From v3 onwards, you must specify --port and --tls:

integrations:
nri-redis-sampleapp:
discovery:
command:
exec: /var/db/newrelic-infra/nri-discovery-kubernetes --tls --port 10250

This change is required because in v2 and below, the nrk8s-kubelet component (or its equivalent) ran with hostNetwork: true, so nri-discovery-kubernetes could connect to the kubelet using localhost and plain http. For security reasons, this is no longer the case, hence the need to specify both flags from now on.

For more details on how to configure on-host integrations in Kubernetes please check the Monitor services in Kubernetes page.
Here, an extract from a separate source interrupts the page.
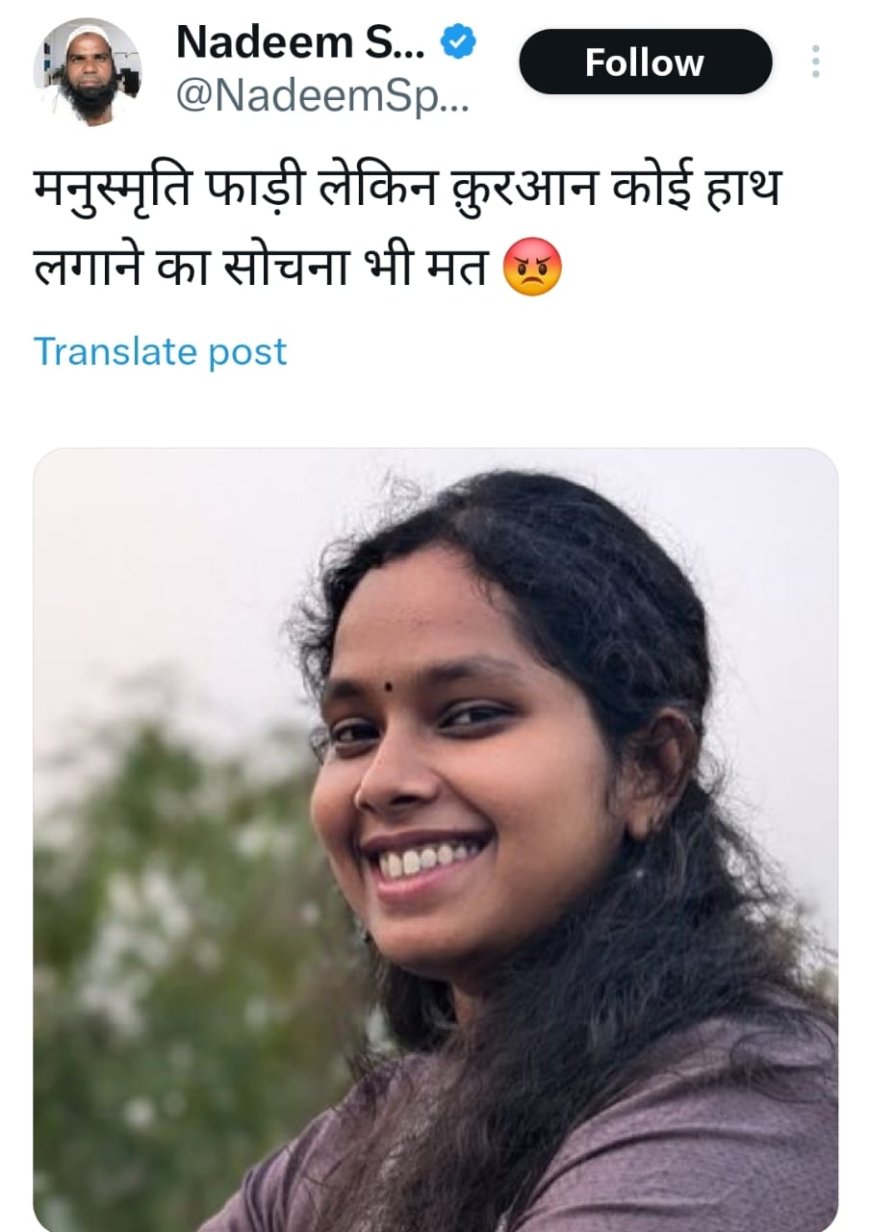Viewport: 870px width, 1232px height.
Task: Open the three-dot more options menu
Action: pos(815,62)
Miscellaneous chart values

While not related to the integration configuration, the following miscellaneous options for the helm chart have also changed:

  • runAsUser has been replaced by securityContext, which is templated directly into the pods and more configurable.
  • resources has been removed, as now we deploy three different workloads. Resources for each one can be configured individually under:
  • ksm.resources
  • kubelet.resources
  • controlPlane.resources
  • Similarly, tolerations has been split into three and the previous one is no longer valid:
  • ksm.tolerations
  • kubelet.tolerations
  • controlPlane.tolerations
  • All three default to tolerate any value for NoSchedule and NoExecute
  • image and all its subkeys have been replaced by individual sections for each of the three images that are now deployed:
  • images.forwarder.* to configure the infrastructure-agent forwarder.
  • images.agent.* to configure the image bundling the infrastructure-agent and on-host integrations.
  • images.integration.* to configure the image in charge of scraping k8s data.

Upgrade from v2

In order to upgrade from the Kubernetes integration version 2 (included in nri-bundle chart versions 3.x), we strongly encourage you to create a values-newrelic.yaml file with your desired License Key and configuration. If you had previously installed our chart from the CLI directly, for example using a command like the following:

bash
$
helm install newrelic/nri-bundle \
>
--set global.licenseKey=<New Relic License key> \
>
--set global.cluster=<Cluster name> \
>
--set infrastructure.enabled=true \
>
--set prometheus.enabled=true \
>
--set webhook.enabled=true \
>
--set ksm.enabled=true \
>
--set kubeEvents.enabled=true \
>
--set logging.enabled=true

You can take the provided --set arguments and put them in a yaml file like the following:

# values-newrelic.yaml
global:
licenseKey: <New Relic License key>
cluster: <Cluster name>
infrastructure:
enabled: true
prometheus:
enabled: true
webhook:
enabled: true
ksm:
enabled: true
kubeEvents:
enabled: true
logging:
enabled: true

After doing this, and adapting any other setting you might have changed according to the section above, you can upgrade by running the following command:

bash
$
helm upgrade newrelic newrelic/nri-bundle \
>
--namespace newrelic --create-namespace \
>
-f values-newrelic.yaml

Important

The --reuse-values flag is not supported for upgrading from v2 to v3.